True, it’s possible that you may be looking for guidance, too. But if you’re not, it’s probably best to let the other person know—in advance—that, if they’re so willing, you just want to bend their ear a bit. Or that the matter is something you need to resolve on your own, so that (at least for now) volunteering any opinions or suggestions, however well-meaning, won’t be helpful.

Unfortunately, the way most of us humans operate in the world—and again, this tends to be much more reflective of men than women—listening to another’s issues prompts us to offer advice. But the problem with such a “helping” mind-set, is that:

  • We’re not exercising the patience necessary to devote our full attention to “taking in” what they’re wanting to share with us.
  • In our ego-centered need to introduce our own (superior?) viewpoint on the situation, we’re inclined to tell them what they need to do. And by, in effect, condescending to them, we can end up either irritating them or making them feel disempowered.
  • If we emotionally over-identify with them, we may—vicariously—“take on” their problem, and so experience our own anxiety about it. In such instances, we may feel absolutely compelled to alleviate this now “shared” uneasiness by dashing headlong with them (against them?!) into problem-solving mode. And though this knee-jerk reaction might assuage our anxiety or discomfort, it’s hardly likely to reduce that of the person who's taken us into their confidence.

In short, taking on the sharer’s problem as though it were our own isn’t really something we do for them; it’s for ourselves. And this is especially true if their difficulty has unconsciously reminded us of something unpleasant from our past that's never been emotionally resolved—and that, in the moment, is coming alarmingly close to the surface.
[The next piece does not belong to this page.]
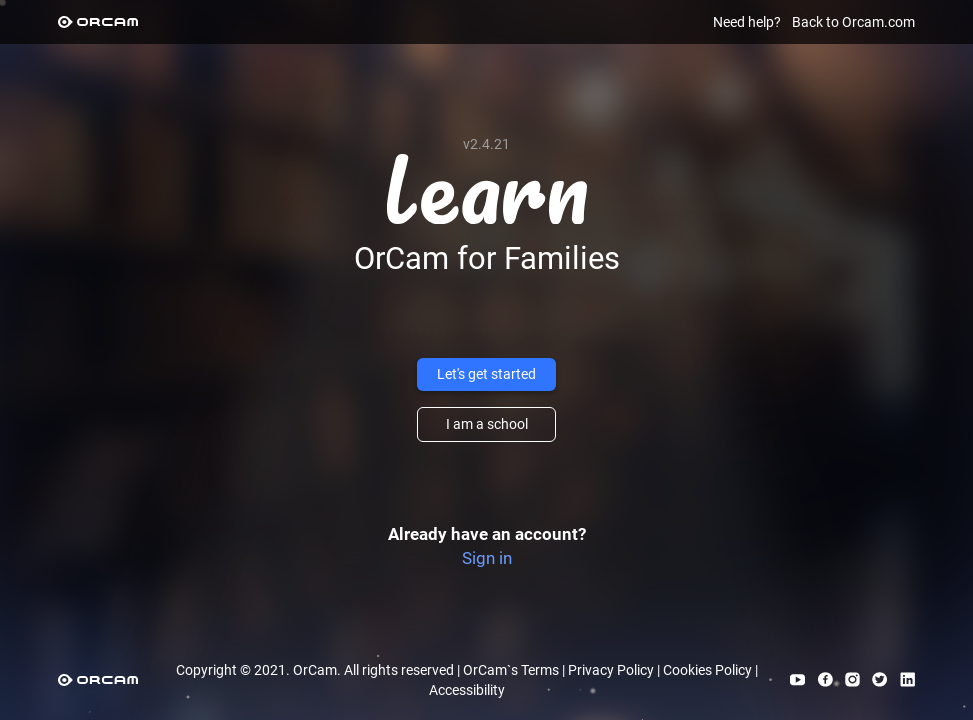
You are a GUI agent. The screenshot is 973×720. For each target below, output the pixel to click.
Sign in (487, 558)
Unfortunately, when we respond to another intrusively, we’re not hearing them as they need us to—giving them the space they need to gain greater clarity of their situation. Rather, we’re “presuming” to take on their problem. And in making it our own, and then hastening to find ways of rectifying it, we’re really acting disrespectfully—at the least, we’re not giving the sharer what they’d hoped to receive from us.

One other thing that warrants mentioning here is that in being reminded of our own past experience as it might relate to what’s being shared, we may not be able to resist the temptation to interrupt the speaker and (self-indulgent though it is) steal the ball out of their hands and start running with it ourselves. We may not mean to be rude but, unquestionably, interrupting their narrative to begin our own is hardly the compassionate, interested response they were looking for.

Pixabay/CCO Public Domain
Source: Pixabay/CCO Public Domain

So, to conclude, if someone takes you into their confidence, then—as my title emphasizes—carefully “take in” what they have to say... But also take care not to “take it on.”

(Note: Dogs may not understand your words, but they listen well—and don't interrupt.)